Epilogue
Lucy loved the prison library. Apart from the chicken enclosure – where she was guaranteed to be alone and unbothered, nobody but her and the hens – it was her favourite place at Franklin Grange. Recently she had begun to volunteer as a library orderly, helping to keep the place organised, even volunteering to assist some of the prisoners who struggled with reading. She didn’t do this out of the goodness of her heart, of course. It just stopped her getting too bored, and it was always sensible to have people in your debt.
Another good thing about working in the library was that she got to put out the daily newspapers, which meant she could read them before anyone else. For the past couple of weeks she’d been avidly following the trial, which had featured prominently in both broadsheets and tabloids, of the unnamed child who stood accused of murdering two people: Fiona Woodfield and Emma Dove. She had also been charged with aiding and abetting in the murder of an old woman named Iris Green.
Children who killed were the ultimate modern folk devils – even more so than ‘angels of death’, the category Lucy fell into in the language the newspapers always pulled out. So the fascination with this case was so great that it would have cut through to the population here even if one of the victims hadn’t spent part of her sentence in Franklin. A lot of the women remembered Fiona well. They knew she and Lucy had been friends. Some of them also knew Fiona had visited Lucy last summer.
None of them knew, of course, that Lucy had known all about the child and that she had even spoken to Rose’s father the day all of this had happened. They didn’t know she’d had a visit from the police, who wanted to know about the phone Ethan Dove had found hidden in Fiona’s kitchen, and the subsequent conversation she’d had with him.

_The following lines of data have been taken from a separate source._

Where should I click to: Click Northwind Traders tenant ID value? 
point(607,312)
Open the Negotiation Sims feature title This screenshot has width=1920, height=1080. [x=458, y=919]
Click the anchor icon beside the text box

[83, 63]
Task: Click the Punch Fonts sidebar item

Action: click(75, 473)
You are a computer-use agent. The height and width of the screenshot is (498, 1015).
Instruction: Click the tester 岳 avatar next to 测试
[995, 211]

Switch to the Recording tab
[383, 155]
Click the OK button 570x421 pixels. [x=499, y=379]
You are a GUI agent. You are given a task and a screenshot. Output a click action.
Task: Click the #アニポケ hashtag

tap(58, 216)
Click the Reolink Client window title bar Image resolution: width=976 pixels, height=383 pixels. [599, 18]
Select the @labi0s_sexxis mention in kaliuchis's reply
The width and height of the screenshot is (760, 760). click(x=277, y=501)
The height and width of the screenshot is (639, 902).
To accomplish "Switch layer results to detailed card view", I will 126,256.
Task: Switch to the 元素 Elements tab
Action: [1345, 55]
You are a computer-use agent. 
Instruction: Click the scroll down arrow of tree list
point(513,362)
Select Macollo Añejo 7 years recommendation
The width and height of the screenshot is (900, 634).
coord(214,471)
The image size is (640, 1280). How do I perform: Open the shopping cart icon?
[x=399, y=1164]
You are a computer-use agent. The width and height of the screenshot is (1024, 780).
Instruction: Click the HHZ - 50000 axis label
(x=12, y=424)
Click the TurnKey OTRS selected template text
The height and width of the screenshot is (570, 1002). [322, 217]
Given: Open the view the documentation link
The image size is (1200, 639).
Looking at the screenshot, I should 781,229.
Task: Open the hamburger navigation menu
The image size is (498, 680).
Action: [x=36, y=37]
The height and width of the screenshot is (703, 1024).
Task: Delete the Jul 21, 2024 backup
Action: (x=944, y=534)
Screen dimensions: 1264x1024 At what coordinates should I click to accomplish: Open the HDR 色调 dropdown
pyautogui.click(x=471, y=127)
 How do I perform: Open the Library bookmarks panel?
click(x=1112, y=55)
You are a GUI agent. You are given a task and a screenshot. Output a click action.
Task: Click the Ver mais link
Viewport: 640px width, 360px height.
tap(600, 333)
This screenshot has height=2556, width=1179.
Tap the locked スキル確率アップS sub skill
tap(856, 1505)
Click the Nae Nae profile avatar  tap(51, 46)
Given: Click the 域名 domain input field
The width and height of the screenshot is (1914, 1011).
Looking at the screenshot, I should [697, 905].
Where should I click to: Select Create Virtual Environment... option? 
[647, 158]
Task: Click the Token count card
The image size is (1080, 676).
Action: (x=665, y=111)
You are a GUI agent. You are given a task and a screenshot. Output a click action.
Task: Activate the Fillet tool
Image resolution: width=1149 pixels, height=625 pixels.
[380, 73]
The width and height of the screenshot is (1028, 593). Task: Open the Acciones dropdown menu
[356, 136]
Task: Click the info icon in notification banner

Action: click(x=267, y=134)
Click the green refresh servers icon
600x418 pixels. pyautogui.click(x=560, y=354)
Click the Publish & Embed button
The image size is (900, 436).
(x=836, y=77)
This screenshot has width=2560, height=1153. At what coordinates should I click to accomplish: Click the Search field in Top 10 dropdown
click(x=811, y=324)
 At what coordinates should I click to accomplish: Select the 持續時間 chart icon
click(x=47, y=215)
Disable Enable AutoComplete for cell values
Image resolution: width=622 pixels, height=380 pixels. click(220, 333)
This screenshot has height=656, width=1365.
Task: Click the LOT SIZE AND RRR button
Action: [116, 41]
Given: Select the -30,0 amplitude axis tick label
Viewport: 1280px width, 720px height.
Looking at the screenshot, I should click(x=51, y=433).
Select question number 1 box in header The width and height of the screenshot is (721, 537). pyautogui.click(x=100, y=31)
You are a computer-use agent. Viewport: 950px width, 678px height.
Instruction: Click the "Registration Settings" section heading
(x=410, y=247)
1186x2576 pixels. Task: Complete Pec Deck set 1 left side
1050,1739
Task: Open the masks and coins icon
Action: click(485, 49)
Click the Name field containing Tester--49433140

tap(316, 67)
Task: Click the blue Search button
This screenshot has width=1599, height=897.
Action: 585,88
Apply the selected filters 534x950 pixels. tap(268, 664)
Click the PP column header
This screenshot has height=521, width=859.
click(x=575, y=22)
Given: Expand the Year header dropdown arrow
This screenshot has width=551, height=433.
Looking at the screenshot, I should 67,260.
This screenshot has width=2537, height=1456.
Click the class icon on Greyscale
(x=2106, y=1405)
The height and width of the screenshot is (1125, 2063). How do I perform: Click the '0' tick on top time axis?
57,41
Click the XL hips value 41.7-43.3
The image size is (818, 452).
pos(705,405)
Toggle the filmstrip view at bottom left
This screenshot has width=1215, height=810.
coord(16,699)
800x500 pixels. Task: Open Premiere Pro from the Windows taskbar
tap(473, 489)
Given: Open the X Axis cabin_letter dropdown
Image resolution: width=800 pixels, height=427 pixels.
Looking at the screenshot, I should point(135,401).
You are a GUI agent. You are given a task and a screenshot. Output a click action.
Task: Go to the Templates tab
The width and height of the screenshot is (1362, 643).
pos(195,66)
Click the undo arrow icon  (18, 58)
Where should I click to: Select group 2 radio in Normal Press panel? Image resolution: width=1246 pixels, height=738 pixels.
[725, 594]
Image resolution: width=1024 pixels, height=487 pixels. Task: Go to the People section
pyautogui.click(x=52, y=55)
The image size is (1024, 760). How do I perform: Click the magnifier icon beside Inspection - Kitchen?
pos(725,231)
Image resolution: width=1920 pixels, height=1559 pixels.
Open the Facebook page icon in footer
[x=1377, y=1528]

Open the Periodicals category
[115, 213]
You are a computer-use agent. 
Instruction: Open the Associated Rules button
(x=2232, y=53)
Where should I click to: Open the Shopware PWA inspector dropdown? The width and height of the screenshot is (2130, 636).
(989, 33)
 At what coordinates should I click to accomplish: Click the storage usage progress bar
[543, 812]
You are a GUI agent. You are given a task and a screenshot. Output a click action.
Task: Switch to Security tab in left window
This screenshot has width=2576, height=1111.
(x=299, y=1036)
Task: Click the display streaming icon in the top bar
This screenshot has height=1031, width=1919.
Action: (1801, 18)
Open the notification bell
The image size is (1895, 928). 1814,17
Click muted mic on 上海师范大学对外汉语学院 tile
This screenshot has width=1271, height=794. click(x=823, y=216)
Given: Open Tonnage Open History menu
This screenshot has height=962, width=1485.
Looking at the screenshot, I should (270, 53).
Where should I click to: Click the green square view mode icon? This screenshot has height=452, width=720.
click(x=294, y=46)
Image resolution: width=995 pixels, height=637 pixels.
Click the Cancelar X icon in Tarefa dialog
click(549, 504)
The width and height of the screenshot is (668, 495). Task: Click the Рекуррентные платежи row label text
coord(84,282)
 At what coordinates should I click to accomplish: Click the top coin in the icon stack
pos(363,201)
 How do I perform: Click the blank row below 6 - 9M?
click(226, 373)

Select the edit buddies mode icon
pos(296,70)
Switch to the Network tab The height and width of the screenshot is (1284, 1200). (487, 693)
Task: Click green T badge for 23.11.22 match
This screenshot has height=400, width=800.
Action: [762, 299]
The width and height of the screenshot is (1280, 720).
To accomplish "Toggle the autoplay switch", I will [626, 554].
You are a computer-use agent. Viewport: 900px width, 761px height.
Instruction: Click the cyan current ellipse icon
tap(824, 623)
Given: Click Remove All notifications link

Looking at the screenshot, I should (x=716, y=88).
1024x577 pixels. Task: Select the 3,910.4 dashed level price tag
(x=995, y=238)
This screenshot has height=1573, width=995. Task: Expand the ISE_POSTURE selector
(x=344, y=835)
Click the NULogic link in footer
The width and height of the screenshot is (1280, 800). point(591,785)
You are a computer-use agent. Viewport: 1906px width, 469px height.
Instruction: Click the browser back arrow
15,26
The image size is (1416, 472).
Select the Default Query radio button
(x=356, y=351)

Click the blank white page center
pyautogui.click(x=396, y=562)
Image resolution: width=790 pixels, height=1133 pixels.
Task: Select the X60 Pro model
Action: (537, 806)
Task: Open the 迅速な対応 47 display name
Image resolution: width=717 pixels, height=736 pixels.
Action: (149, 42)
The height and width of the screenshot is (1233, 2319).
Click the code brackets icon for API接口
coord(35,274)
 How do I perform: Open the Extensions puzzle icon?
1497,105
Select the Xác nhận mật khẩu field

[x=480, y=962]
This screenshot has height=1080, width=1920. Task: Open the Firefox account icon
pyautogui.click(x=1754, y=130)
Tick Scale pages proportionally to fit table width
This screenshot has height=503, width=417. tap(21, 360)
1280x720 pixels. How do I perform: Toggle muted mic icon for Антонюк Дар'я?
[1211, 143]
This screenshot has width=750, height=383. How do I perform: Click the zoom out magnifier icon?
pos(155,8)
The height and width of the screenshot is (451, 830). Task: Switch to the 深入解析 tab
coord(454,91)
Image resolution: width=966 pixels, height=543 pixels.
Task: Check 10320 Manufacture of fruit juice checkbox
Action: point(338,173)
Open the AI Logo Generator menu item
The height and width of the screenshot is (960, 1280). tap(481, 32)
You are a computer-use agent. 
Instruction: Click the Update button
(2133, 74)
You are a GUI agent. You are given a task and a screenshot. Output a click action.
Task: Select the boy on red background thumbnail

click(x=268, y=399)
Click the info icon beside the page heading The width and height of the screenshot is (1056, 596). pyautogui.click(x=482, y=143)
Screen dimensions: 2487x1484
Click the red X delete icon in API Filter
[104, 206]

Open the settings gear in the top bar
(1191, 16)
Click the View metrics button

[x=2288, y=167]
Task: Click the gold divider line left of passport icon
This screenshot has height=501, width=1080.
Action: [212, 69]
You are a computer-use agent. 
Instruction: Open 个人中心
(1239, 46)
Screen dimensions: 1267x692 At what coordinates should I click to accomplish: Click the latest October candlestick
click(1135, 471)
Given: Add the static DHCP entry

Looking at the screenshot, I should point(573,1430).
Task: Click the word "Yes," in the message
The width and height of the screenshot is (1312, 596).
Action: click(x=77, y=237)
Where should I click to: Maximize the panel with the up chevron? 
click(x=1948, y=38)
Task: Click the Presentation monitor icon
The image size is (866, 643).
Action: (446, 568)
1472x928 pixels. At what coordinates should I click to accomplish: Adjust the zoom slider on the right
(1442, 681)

And they would have gone wild if they’d known she’d offered her services as a witness for the defence, and about her plans to tell the court how Fiona had groomed Rose, that anything Rose did would have been because she was in Fiona’s thrall. Lucy would have enjoyed having a day in court, not being the one on trial this time. But, in the end, the defence lawyers had decided that having a notorious serial killer as a witness wouldn’t do much to help their cause.
Shame.
So this child, according to the lawyer Lucy had spoken to, was denying killing her mother and claiming that Fiona had done it; she admitted to stabbing Fiona but only in self-defence. She denied any involvement in Iris’s murder. It was the kind of story a jury could easily believe, especially when faced with a cute little girl who acted like butter wouldn’t melt. The problem was Ethan, who had testified that Rose had done all of it and confessed it all to him before trying to kill him too.
Lucy had passed some of these details on to the other inmates – she liked them to know she had inside information – which had led to a debate about whether Ethan had betrayed his own daughter by handing her over to the police and giving evidence against her. Most of the women here hadn’t had great experiences with their own dads. Personally, Lucy couldn’t blame Ethan for wanting to lock Rose up to protect himself and his son.
Because she understood. She knew exactly what Rose was capable of. And she was still so young, had so much growing to do. If Lucy were Ethan, a mere member of the lowing herd, she wouldn’t want an apex predator in her house either.
But what Rose really needed was a proper mentor. One who knew what they were doing. Fiona had been such a disappointment in the end. Not keeping her promise to torment Jamie and Kirsty, blundering her way through her own revenge scheme – and then getting herself killed by a twelve-year-old!
What a letdown.
But Lucy had a strong feeling Rose would not be a disappointment. If Rose was taken under the wing of someone who had, yes, made a couple of mistakes, but who had mainly been the victim of bad luck, someone who truly understood how to go about things, the girl would go a long, long way.
All Lucy had to do was wait. The girl, who was almost certain to be convicted, would go into the juvenile system first. It would be a few years before she ended up in a women’s prison. The chances were she wouldn’t be sent to Franklin Grange. But that was fine. Maybe Lucy could transfer to where she was. She would find some way of getting to her. Because she had a feeling it was fated; that she had met Fiona because it was her destiny to encounter Rose and to become her teacher.
Then Lucy would show Rose how to get revenge on her dad and brother. Jamie and Kirsty too. Anyone else who had ever wronged either of them. Because Rose was only thirteen. She wouldn’t be in prison forever.
She was exactly what Lucy needed.
They were going to be the perfect match.